[WHAT THE EXERCISE ASKS] Starting at the line with "Instruction: Add Operations" and going on through the line with "Where should I", reproduce each line in the records below exactly and nothing more.

Stored items:
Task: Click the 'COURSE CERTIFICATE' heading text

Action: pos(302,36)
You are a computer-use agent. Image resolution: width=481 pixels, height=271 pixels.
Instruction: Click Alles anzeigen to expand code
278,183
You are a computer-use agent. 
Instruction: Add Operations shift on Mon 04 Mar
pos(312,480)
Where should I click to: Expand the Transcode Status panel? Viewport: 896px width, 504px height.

* * *

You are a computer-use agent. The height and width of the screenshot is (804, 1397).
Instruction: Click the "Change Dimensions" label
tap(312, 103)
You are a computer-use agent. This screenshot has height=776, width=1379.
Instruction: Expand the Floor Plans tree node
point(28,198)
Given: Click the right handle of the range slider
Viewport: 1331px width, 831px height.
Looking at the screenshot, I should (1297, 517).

--

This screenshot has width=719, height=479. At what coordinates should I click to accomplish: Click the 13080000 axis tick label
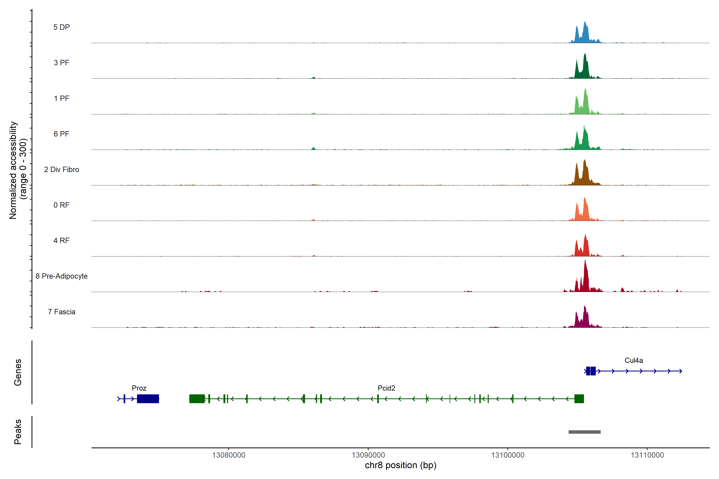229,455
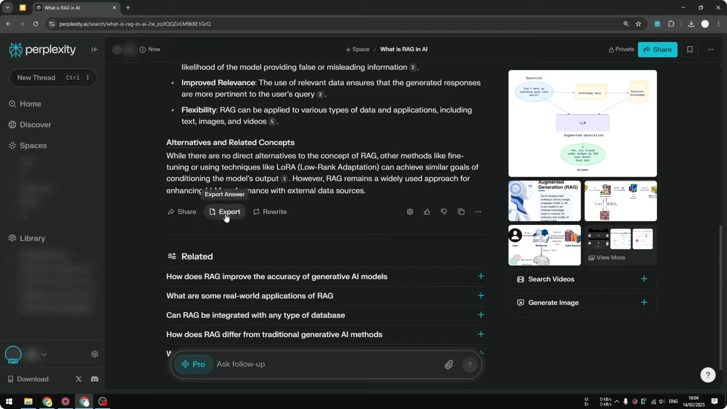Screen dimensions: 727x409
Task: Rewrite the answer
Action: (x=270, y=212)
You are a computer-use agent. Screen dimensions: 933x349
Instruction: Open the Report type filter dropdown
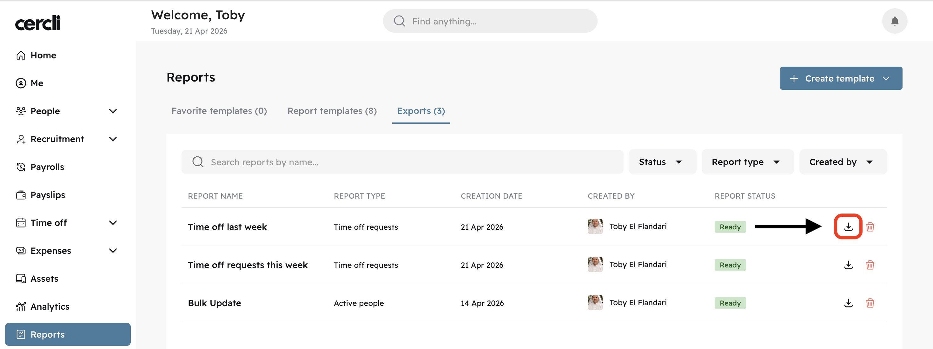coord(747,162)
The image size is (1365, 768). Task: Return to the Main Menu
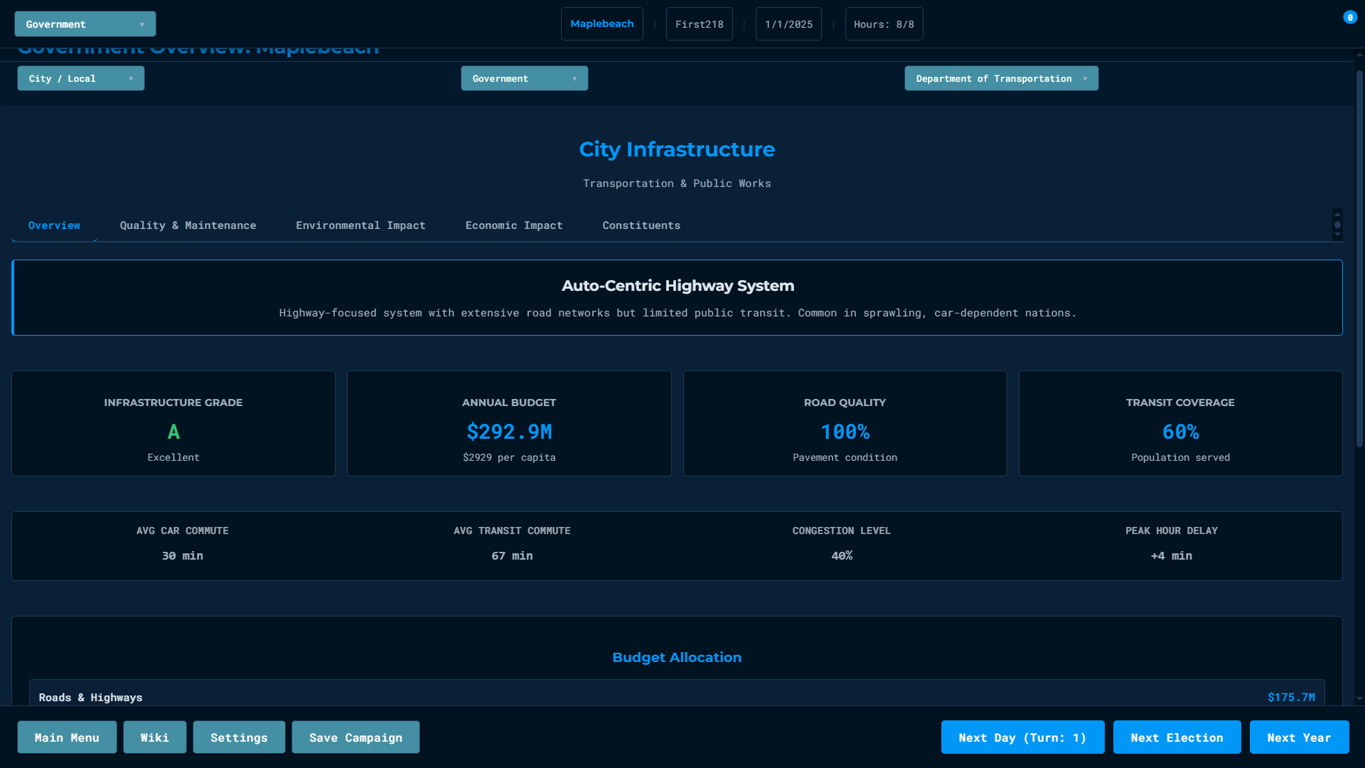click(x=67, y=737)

[SOLUTION TO THIS TASK]
Instruction: Add Operations shift on Mon 04 Mar
pos(312,480)
Where should I click to: Expand the Transcode Status panel? Viewport: 896px width, 504px height.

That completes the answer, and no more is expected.